JD (U) insiders claimed “nothing has moved” on the issues of deciding the name, flag and symbol of the proposed political entity in the 17 days that have elapsed since the leaders of the six ‘Janata’ parties announced the merger in New Delhi on April 15.
A six-member committee was formed to decide on the name of the new party, its symbol, flag and other details. It was also decided that Samajwadi Party chief Mulayam Singh Yadav would be chairman and also head the parliamentary party.
It is understood that Bihar chief minister Nitish Kumar would be the leader and future CM candidate of the merged political entity, but there is little agreement between Lalu Prasad and Nitish Kumar on many issues.

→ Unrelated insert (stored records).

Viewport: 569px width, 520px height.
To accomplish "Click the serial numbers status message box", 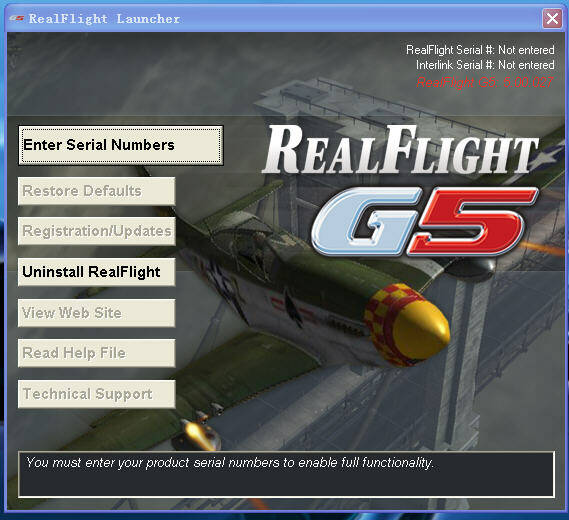I will [286, 474].
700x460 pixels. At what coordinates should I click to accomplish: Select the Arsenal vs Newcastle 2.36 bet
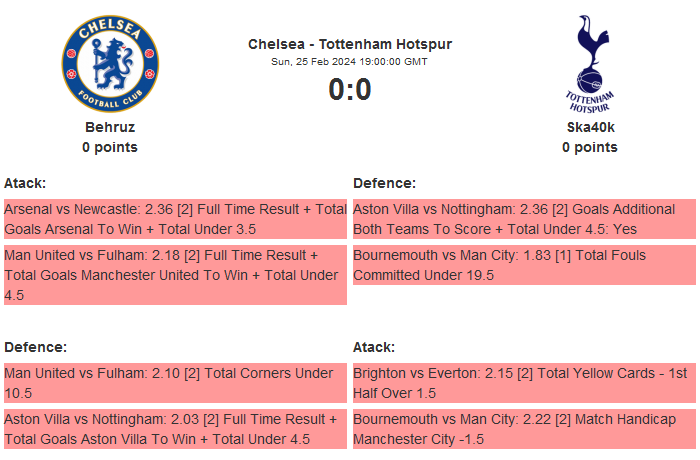click(x=175, y=219)
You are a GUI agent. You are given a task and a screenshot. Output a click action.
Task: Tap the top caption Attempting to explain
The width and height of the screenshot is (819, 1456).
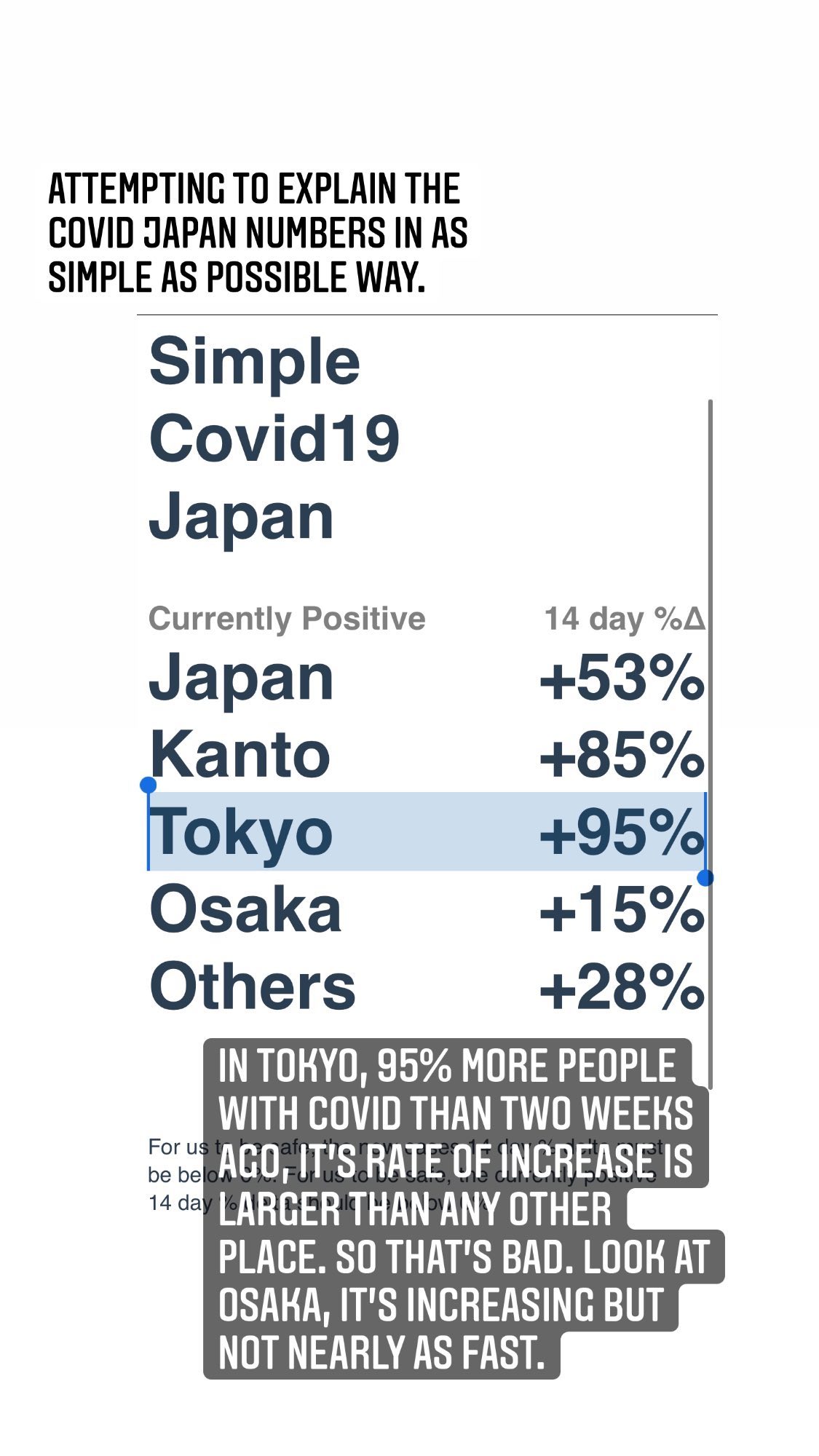pyautogui.click(x=258, y=233)
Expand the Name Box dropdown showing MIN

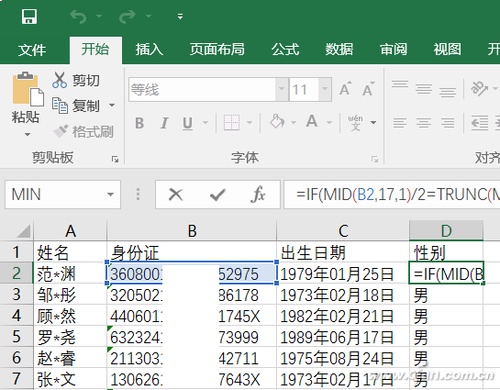[x=110, y=194]
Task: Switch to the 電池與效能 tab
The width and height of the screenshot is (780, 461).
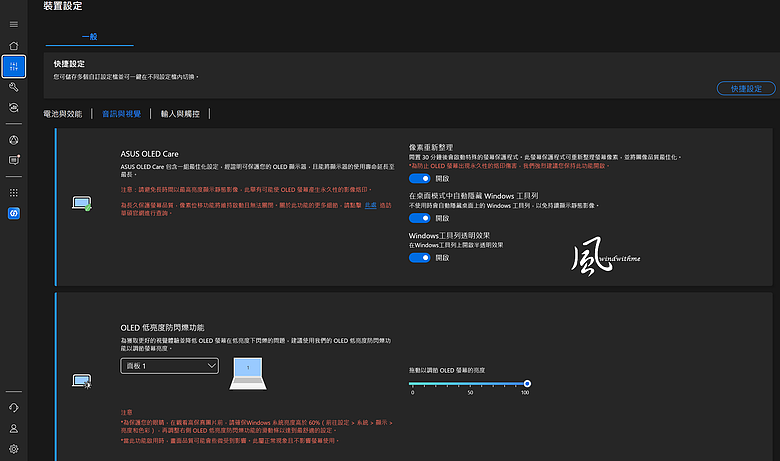Action: 63,114
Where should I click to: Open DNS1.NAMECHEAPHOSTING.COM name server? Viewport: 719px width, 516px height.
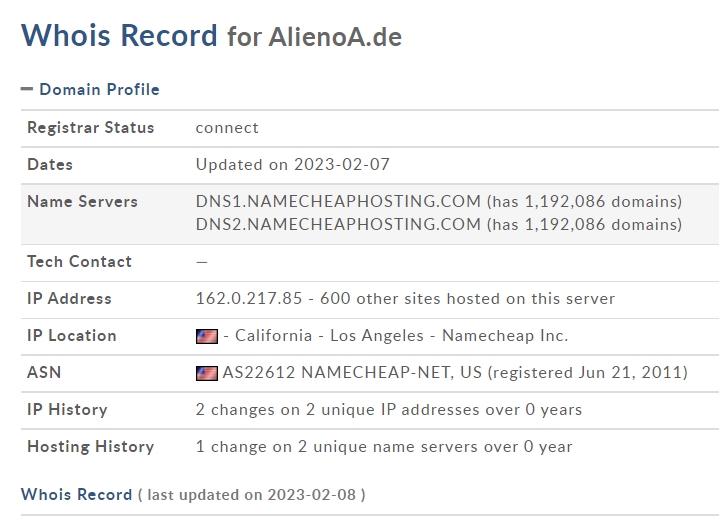pos(338,201)
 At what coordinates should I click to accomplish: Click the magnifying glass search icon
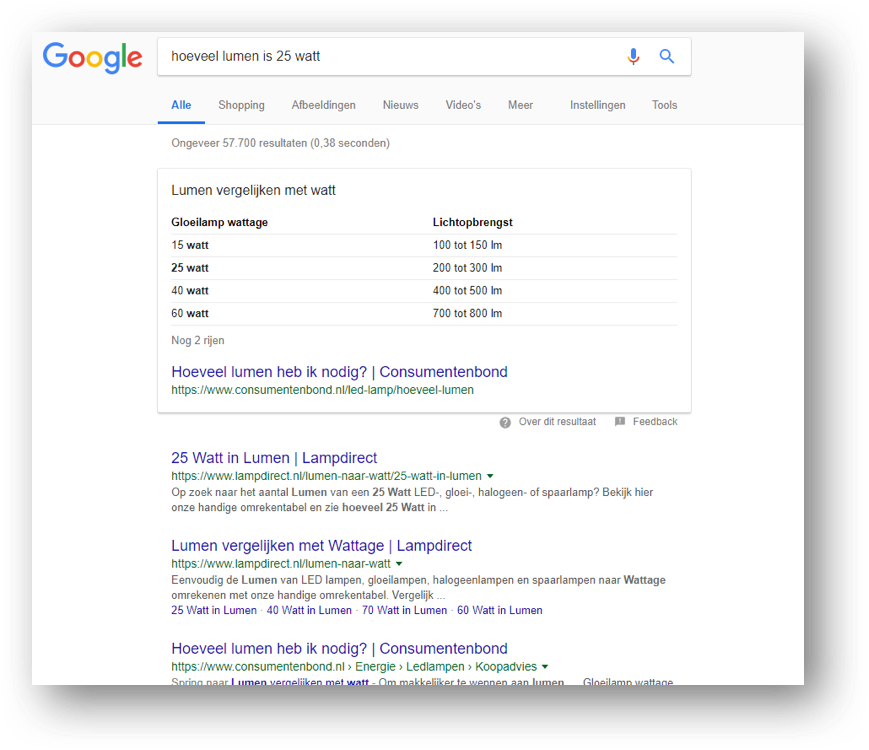coord(667,57)
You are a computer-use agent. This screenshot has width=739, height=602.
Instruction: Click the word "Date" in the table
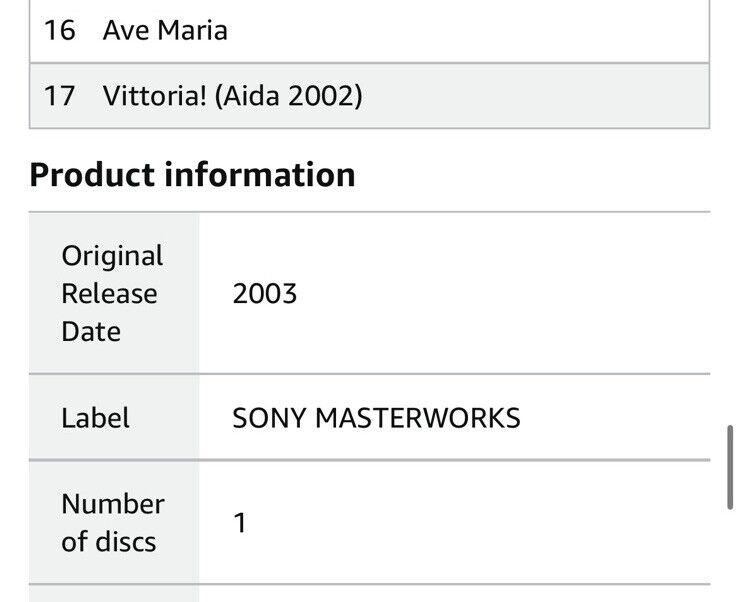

“They will meet soon to take a call on the pending issues,” said JD(U) spokesman and Rajya Sabha MP KC Tyagi.
“Before elections, every alliance or merged political entity faces such seats-sharing issues. We too are no different but this will be settled once the merger is decided. Both the parties will have winnable candidates to rein the BJP,” Tyagi said.
While the JD (U) has staked its claim over all 115 seats it had won in 2010 assembly elections, the RJD wants to contest an equal number of seats, leaving only 13 seats for the Congress and left parties, the merged entity’s likely poll allies.
Though the final seat-sharing exercise will begin after the merger formalities are completed, both the parties have begun preliminary exercise of identifying ‘winning’ candidates for all the 243 assembly seats to take on the BJP-led NDA.
“The two parties might contest 100 seats each and the rest would be given to the Congress, left parties and other allies. But the winning potential of candidates from either of the two parties will be the main deciding factor,” a senior RJD leader said.
“As the JD (U) has bigger share of MLAs in the present assembly, it has to make some sacrifices and give preference to some RJD leaders who had lost by slender margin in 2010 assembly polls”, argued a former RJD state chief.
He said in at least 80 constituencies, the RJD lost to either JD (U) or BJP by thin margin. “Both the parties should consider these factors while finalising the candidates,” the RJD leader said.